Short problem: Resume the PostgreSQL question about keeping only unique invoice rows, writing on from its last sentence.

Passage provided:
Search code examples
sqlpostgresqldistinct-on

Get distinct information across many fields some of which are NULL


I have a table with just over 65 million rows and 140 columns. The data comes from several sources and is submitted at least every month.

I look for a quick way to grab specific fields from this data only where they are unique. Thing is, I want to process all the information to link which invoice was sent with which identifying numbers and it was sent by whom. Issue is, I don't want to iterate over 65 million records. If I can get distinct values, then I will only have to process say 5 million records as opposed to 65 million. See below for a description of the data and SQL Fiddle for a sample

If say a client submits an invoice_number linked to passport_number_1, national_identity_number_1 and driving_license_1 every month, I only want one row where this appears. i.e. the 4 fields have got to be unique

If they submit the above for 30 months then on the 31st month they send the invoice_number linked to passport_number_1, national_identity_number_2 and driving_license_1, I want to pick this row also since the national_identity field is new hence the whole row is unique

  • By linked to I mean they appear on the same row
  • For all fields its possible to have Null occurring at one point.
  • The 'pivot/composite' columns are the invoice_number and submitted_by. If any of those aren't there, drop that row
  • I also need to include the database_id with the above data. i.e. the primary_id which is auto generated by the postgresql database
  • The only fields that don't need to be returned are the other_column and yet_another_column. Remember the table has 140 columns so don't need them
  • With the results, create a new table that will hold this unique records

See this SQL fiddle for an attempt to recreate the scenario.

From that fiddle, I'd expect a result like:

  • Row 1, 2 & Row 11: Only one of them shall be kept as they are exactly the same. Preferably the row with the smallest id.
  • Row 4 and Row 9: One of them would be dropped as they are exactly the same.
  • Row 5, 7, & 8: Would be dropped since they are missing either the invoice_number or submitted_by.
  • The result would then have Row (1, 2 or 11), 3, (4 or 9), 6 and 10.

Data extract:
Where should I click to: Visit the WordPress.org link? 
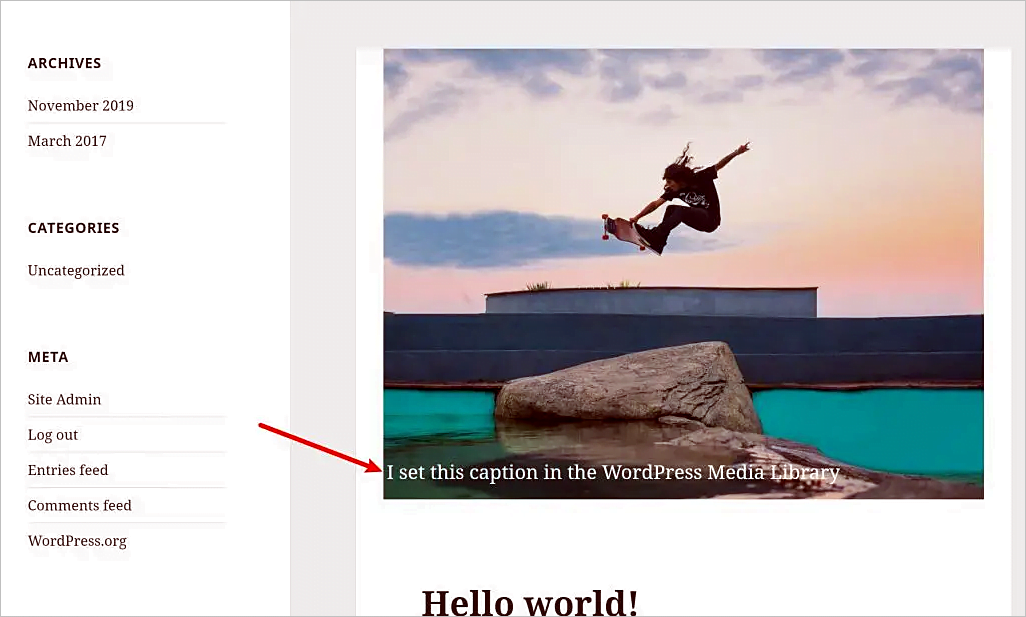point(77,541)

Result:
Solution

  • To get one representative row (with additional fields) from a group with the four distinct fields:

    SELECT 
    distinct on (
      invoice_number
      , passport_number
      , national_id_number
      , driving_license_number
    )
      * -- specify the columns you want here
    FROM my_table
    where invoice_number is not null
    and submitted_by is not null
    ;
    

    Note that it is unpredictable which row exactly is returned unless you specify an ordering (documentation on distinct)

    Edit:

    To order this result by id simply adding order by id to the end doesn't work, but it can be done by eiter using a CTE

    with distinct_rows as (
        SELECT 
        distinct on (
          invoice_number
          , passport_number
          , national_id_number
          , driving_license_number
          -- ...
        )
          * -- specify the columns you want here
        FROM my_table
        where invoice_number is not null
        and submitted_by is not null
    )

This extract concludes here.